2 quakes rattle Greek island - intensly felt in Athens
The stronger of the 2, at magnitude 5.0, occurred at 22:06 in southeastern Evia, according to the Athens Geodynamic Institute. It was preceded by a magnitude 4.8 quake at 06:32 that had roughly the same epicenter, some 58 kilometers (36 miles) northeast of the Greek capital.
Authorities ordered school closures in the south of the island following the morning earthquake, which according to the civil protection agency caused only minor damage to homes near the epicenter. Officials said schools would remain closed Wednesday, too.
Earthquakes are common in Greece and neighboring Turkey, but not off the eastern coast of Evia.
“We have no data on fault lines in that area,” Efthymios Lekkas, a professor of applied geology and disaster management at the University of Athens, told State-run ERT television.

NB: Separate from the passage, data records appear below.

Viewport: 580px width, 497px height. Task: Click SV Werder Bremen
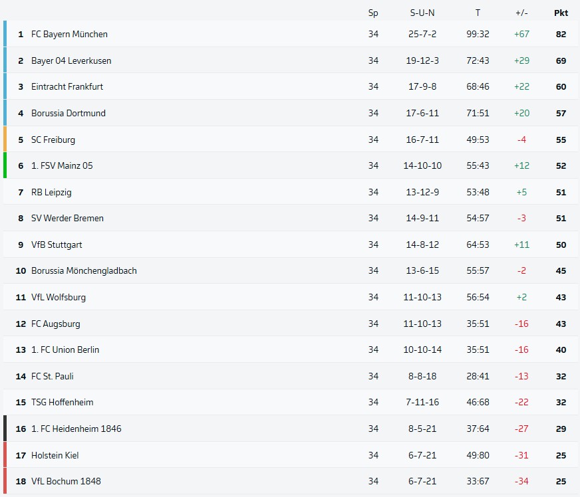(67, 218)
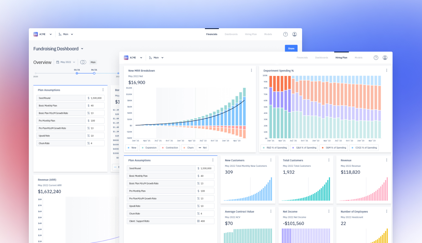Viewport: 422px width, 243px height.
Task: Toggle the Churn series in MRR legend
Action: pos(188,148)
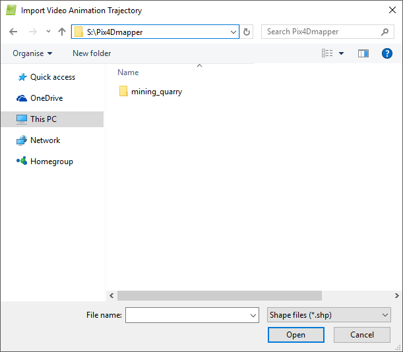
Task: Click the File name text field
Action: coord(187,316)
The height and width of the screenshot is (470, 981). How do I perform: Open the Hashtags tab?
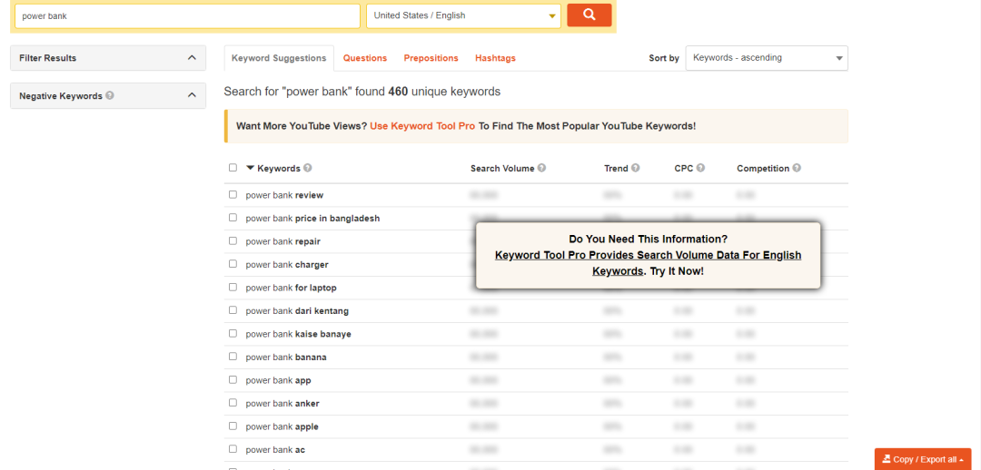click(x=495, y=58)
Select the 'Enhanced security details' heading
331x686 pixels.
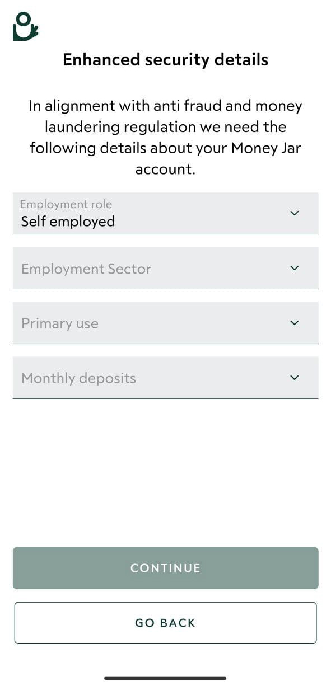(165, 59)

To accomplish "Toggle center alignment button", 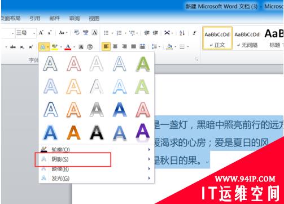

A magnitude 5.9 earthquake near Athens in 1999 killed 143 people. (AP)
More specifically, the 5.0 magnitude earthquake hit Greece’s second largest island, shaking nearby capital, Athens, southwest of the tremor’s epicenter. The Athens-based Institute of Geodynamics announced on its website (gein.noa.gr) that the earthquake occurred at a depth of 8.9 kilometers. There have been numerous, mostly mild, aftershocks.
Seismologist Gerasimos Papadopoulos hs recommended for people to remain calm.
"We are watching the development of the phenomenon, he added, I hope we don't have anything significant during the night and morning, while we will study it more."
The earthquake was particularly felt throughout Attica and had a longer duration than the seismic tremors that occurred earlier Tuesday morning.
Greece, close to where the Eurasian and African plates collide, is especially earthquake-prone and tremors of similar magnitude occur quite often.